> [PROBLEM TO SOLVE]: Extract the part of the lines that opens with the line containing "Task: Click the" and closes with the line containing "Action: [108, 22]", copying them character for character. Omit the pictures from your answer.

> [INFORMATION GIVEN]:
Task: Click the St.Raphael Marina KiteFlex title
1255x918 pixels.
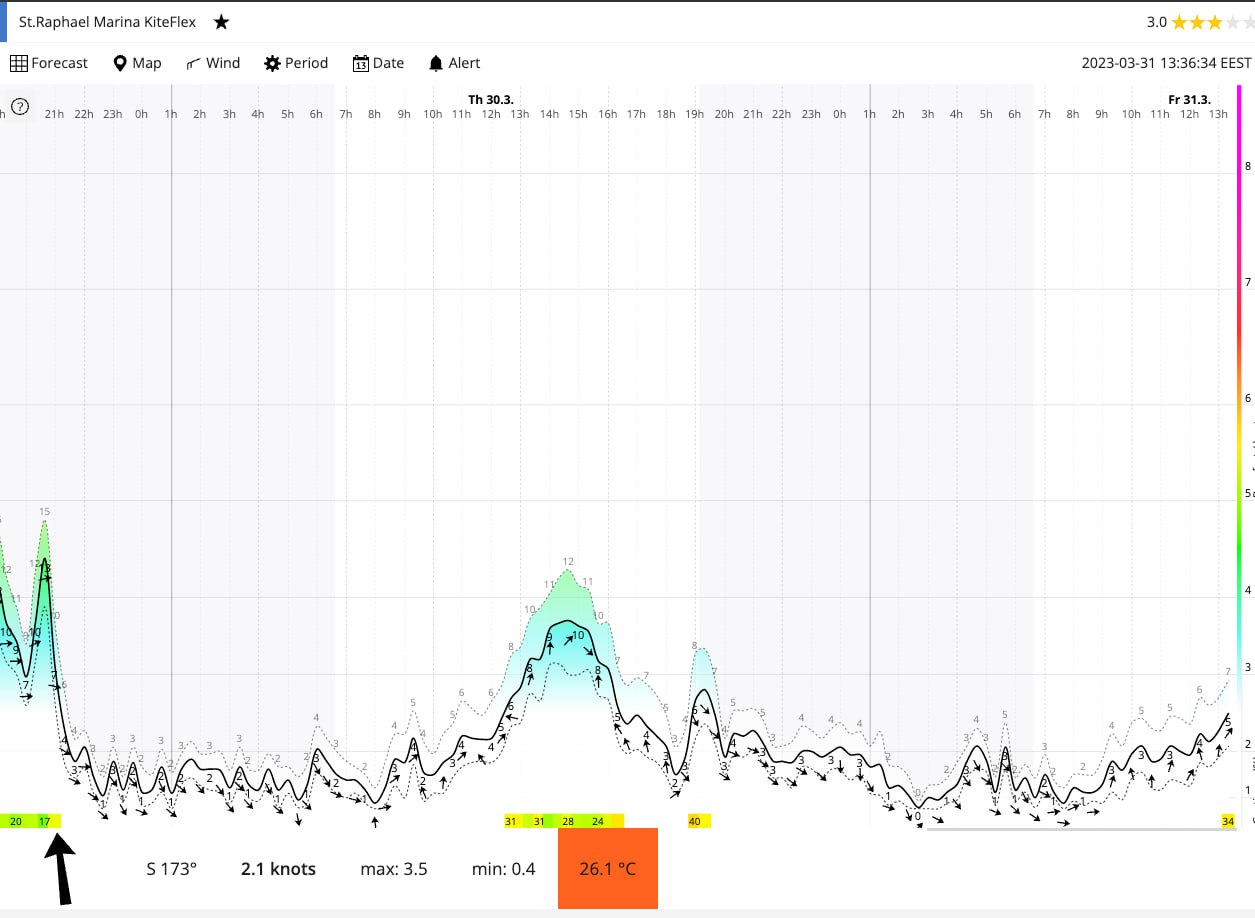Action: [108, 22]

...

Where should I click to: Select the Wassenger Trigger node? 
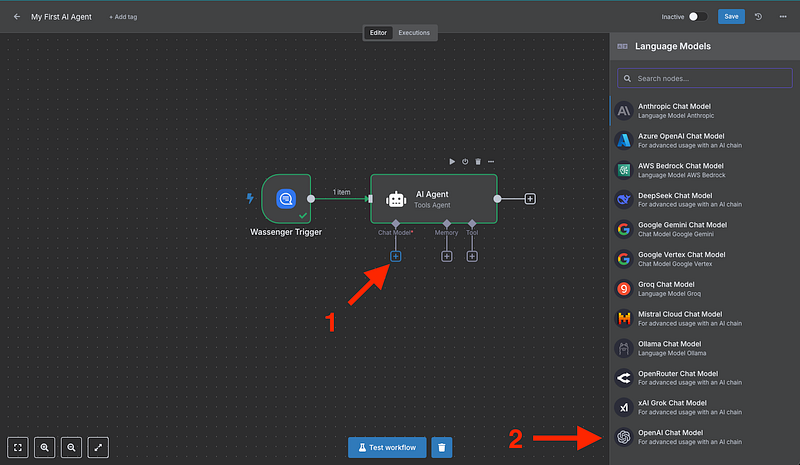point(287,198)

--

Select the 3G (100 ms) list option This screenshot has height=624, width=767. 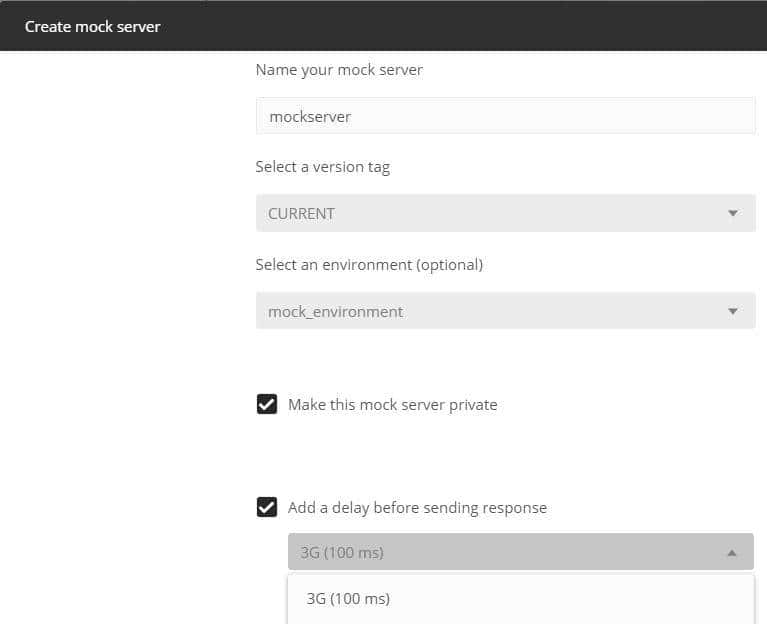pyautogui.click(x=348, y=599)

> [CORRECT RESULT]:
Task: Click the St.Raphael Marina KiteFlex title
1255x918 pixels.
Action: [108, 22]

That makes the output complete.